In June 1991, he was promoted to the Deputy Director for Marketing and Advertising at PE Fox. In 1993, he was appointed commercial director of Alpex LTD LLC.

In 1997, he graduated from the Donetsk State Academy of Management with a degree in management in the production sector. In 2004, he graduated from Donetsk State University of Management and received a qualification as an economist with a degree in Finance. In 2007, he graduated from Solomon International University with a degree in Law.

In 1997, he headed the company Aspect LLC. From June to August 2004 he worked as commercial director of Landorra LLC.

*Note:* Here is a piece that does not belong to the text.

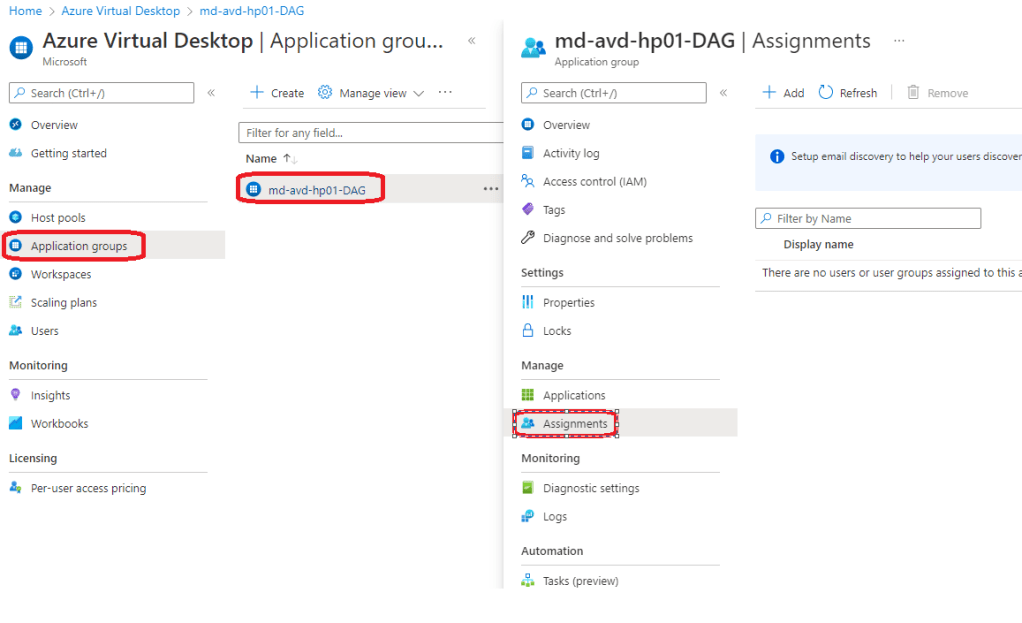Click the Filter by Name field
This screenshot has width=1022, height=623.
pos(868,219)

Between August 2004 to September 2009 – Deputy Director for Financial Affairs at KPF Alkor LLC. In March 2005, he initiated the creation and headed the regional public youth organization Initiative Youth.

In 2006, Savinov was elected to the Donetsk City Council of the 5th convocation, and was the head of the standing commission on trade, advertising and agro-industrial complex, member of the board of managers, member of the land commission.

In 2008, he was awarded the title of Young Entrepreneur of the Year in the Donetsk region. From November 2009 to May 2010, he worked in Zaporozhzhia as the director of the Zaporozhye branch of the subsidiary of Naftogazmerezhi NAK Naftogaz of Ukraine.

In May 2010, he is the head of the Main Department of Improvement and Public Utilities of the Donetsk City Council.

On 14 July 2014, Savinov became the acting mayor of Donetsk. On 17 July, was taken away in an unknown direction by representatives of the DPR.

On 14 October 2014, he was subsequently been replaced by Igor Martynov, the de facto mayor appointed by the Donetsk People's Republic.

He is married, and has two sons and a daughter.